Bajé del edificio sin mirar atrás y apenas llegué a la acera, me senté sin fuerzas... Estaba vacía… sin casa, sin pertenencias, sin un rincón propio donde meterme a llorar.
Pensé en buscar al tal señor Evans, el hombre detrás de todo esto. Tal vez él podría ayudarme… pero sabía que eso significaba entregarle a mis hijas sin pelear. Él mismo lo dijo: no permitiría que crecieran lejos de él. Y yo no pensaba perderlas, por nada del mundo.
De pronto empezó a caer un aguacero cruel. Mi ropa se empapó en segundos y sentí cómo el frío se me metía en los huesos, así que me levanté y caminé bajo esa tormenta hasta el único lugar donde podía entrar sin que me sacaran a empujones: el hotel donde trabajaba.
Apenas cruzó la puerta, el jefe de personal vino hacia mí alarmado.
—Berenice… ¿qué te pasó? Estás empapada.
Tragué saliva con esfuerzo. Sentía la garganta cerrada.
—Mi esposo… me echó a la calle —respondí con voz apagada—. Sin nada.
El jefe entró a una habitación cercana y volvió con una toalla, dejándola sobre mis hombros con torpeza.
—Quisiera ayudarte, pero no sé cómo —murmuró, claramente incómodo por la situación.
—Déjeme quedarme en la habitación de descanso —pedí, casi en un susurro—. Solo por un par de días mientras resuelvo.
El joven respiró hondo y negó con la cabeza.
—No puedo decidir eso yo solo, Berenice.
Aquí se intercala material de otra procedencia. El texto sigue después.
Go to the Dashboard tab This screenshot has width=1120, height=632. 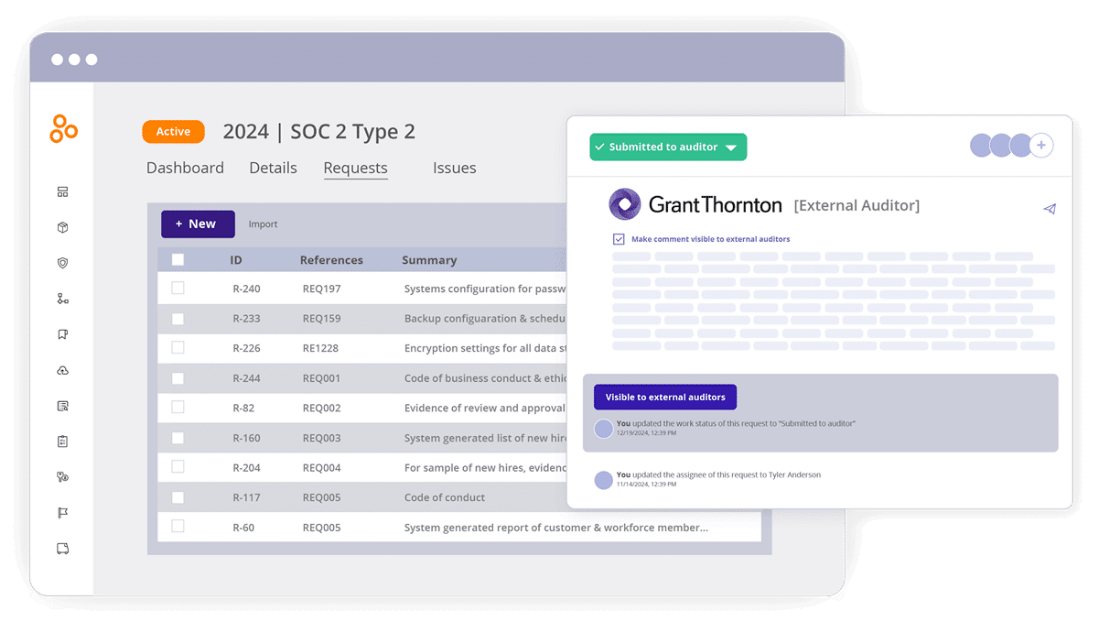[185, 168]
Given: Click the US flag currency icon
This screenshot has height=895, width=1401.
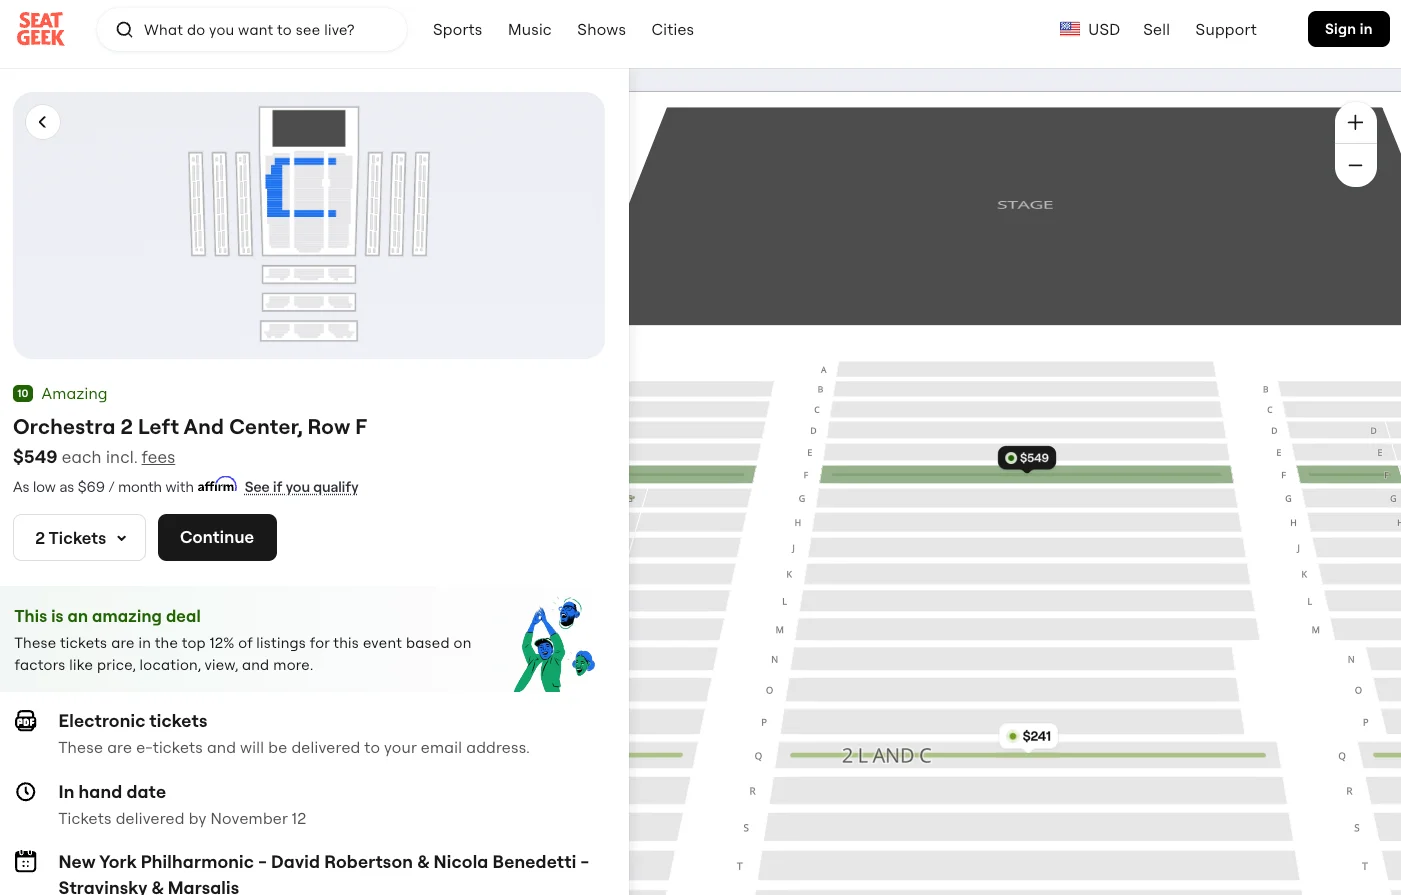Looking at the screenshot, I should [x=1069, y=29].
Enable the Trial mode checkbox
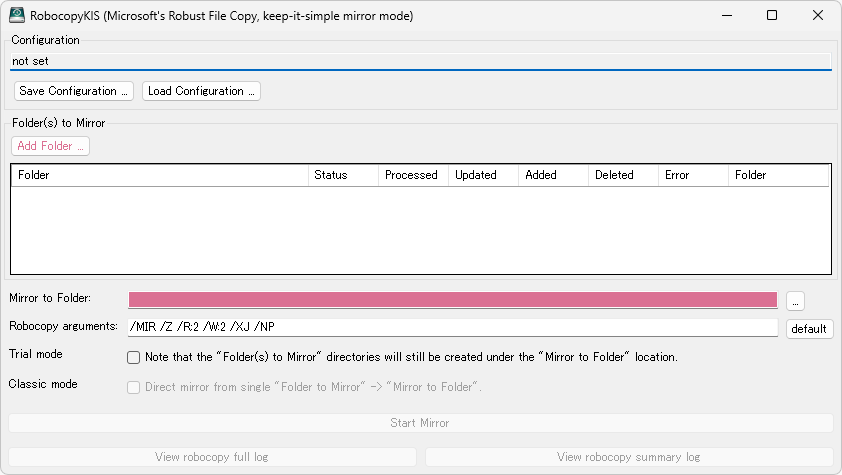The width and height of the screenshot is (842, 475). click(x=133, y=357)
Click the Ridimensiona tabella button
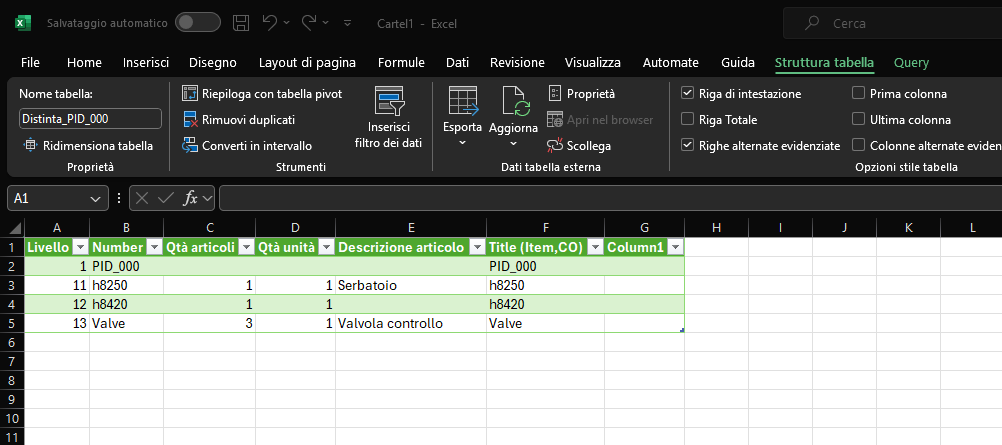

Tengo que consultarlo con el jefe.
Lo vi alejarse un poco mientras hablaba por teléfono. No tardé en escuchar la respuesta desde donde estaba:
—El hotel no es un refugio. Aquí no hacemos obras de caridad.
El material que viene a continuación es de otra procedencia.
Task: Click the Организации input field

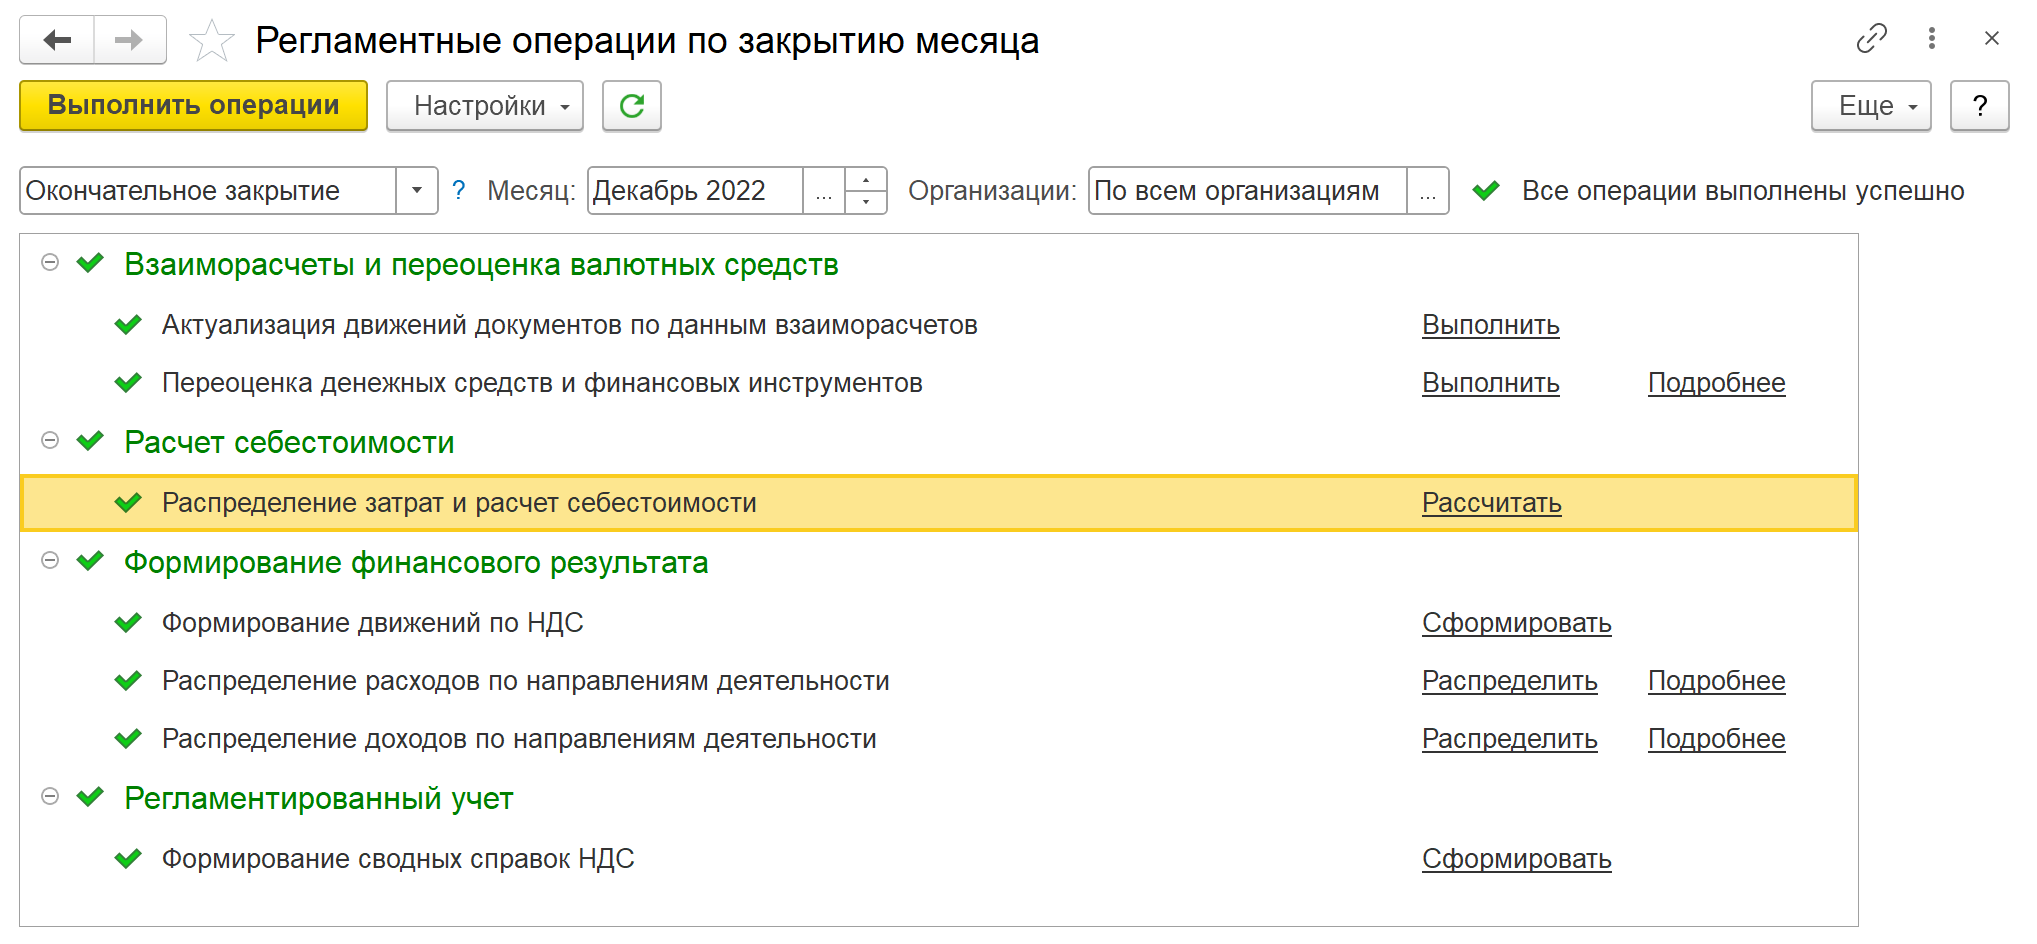Action: (1246, 190)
Cerré los ojos para no quebrarme allí mismo, pero el encargado volvió enseguida, nervioso, y me entregó una llave a escondidas.
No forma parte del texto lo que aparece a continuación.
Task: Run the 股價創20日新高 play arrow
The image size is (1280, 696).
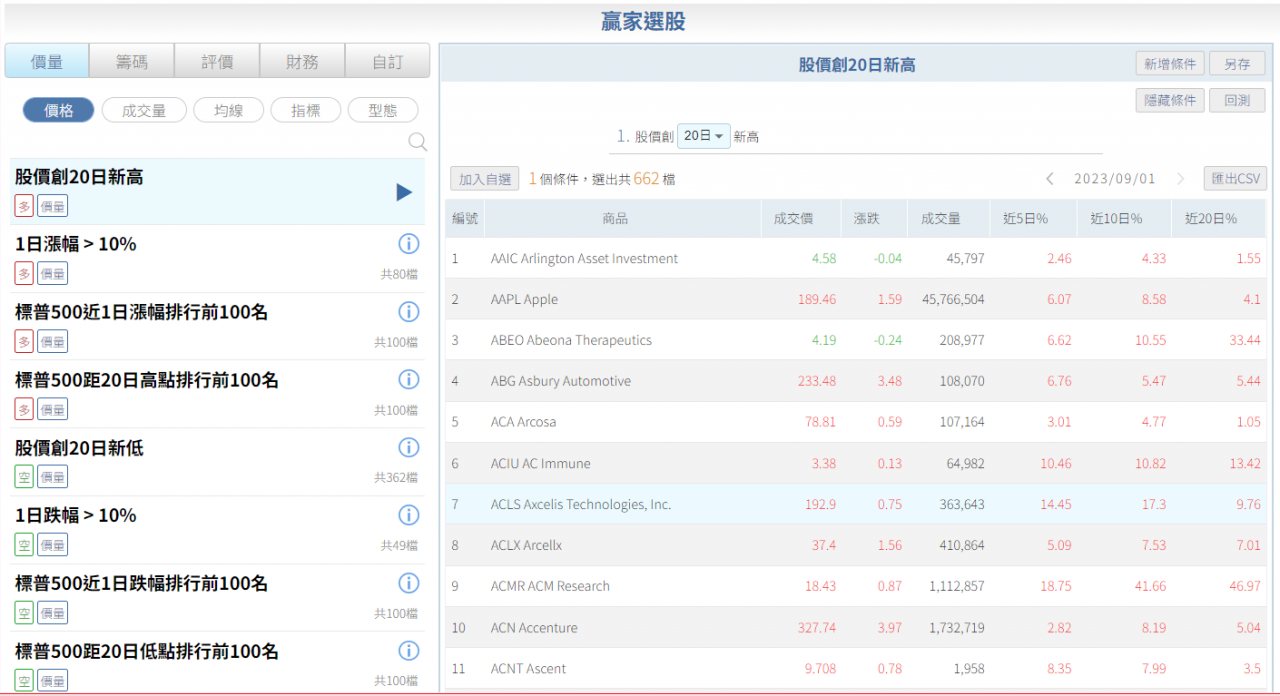Action: [x=404, y=192]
—Toma. Esto va en contra del reglamento, pero no voy a dejarte afuera así. Cámbiate, estás tiritando —me ofreció un uniforme doblado—. Descansa, por hoy no estás en condiciones de trabajar.
Lo miré sin saber cómo agradecerle.
—Gracias… de verdad.
—Solo cuídate —respondió él, evitando que nadie nos viera.
Fui al pequeño cuarto de descanso y cerré la puerta. El espacio era tan reducido que apenas cabía la camita. No tenía suficiente ventilación, pero al menos estaba a salvo de la lluvia.
Me senté en la cama y me cubrí el rostro con ambas manos mientras las lágrimas salían sin permiso.
Esa noche maldije mi destino, maldije a Alberto… pero, sobre todo, me prometí que no iba a dejar que mis hijas nacieran en medio de tanta miseria. Tenía que encontrar la forma de salir adelante, aunque en ese momento no viera ni la más mínima luz.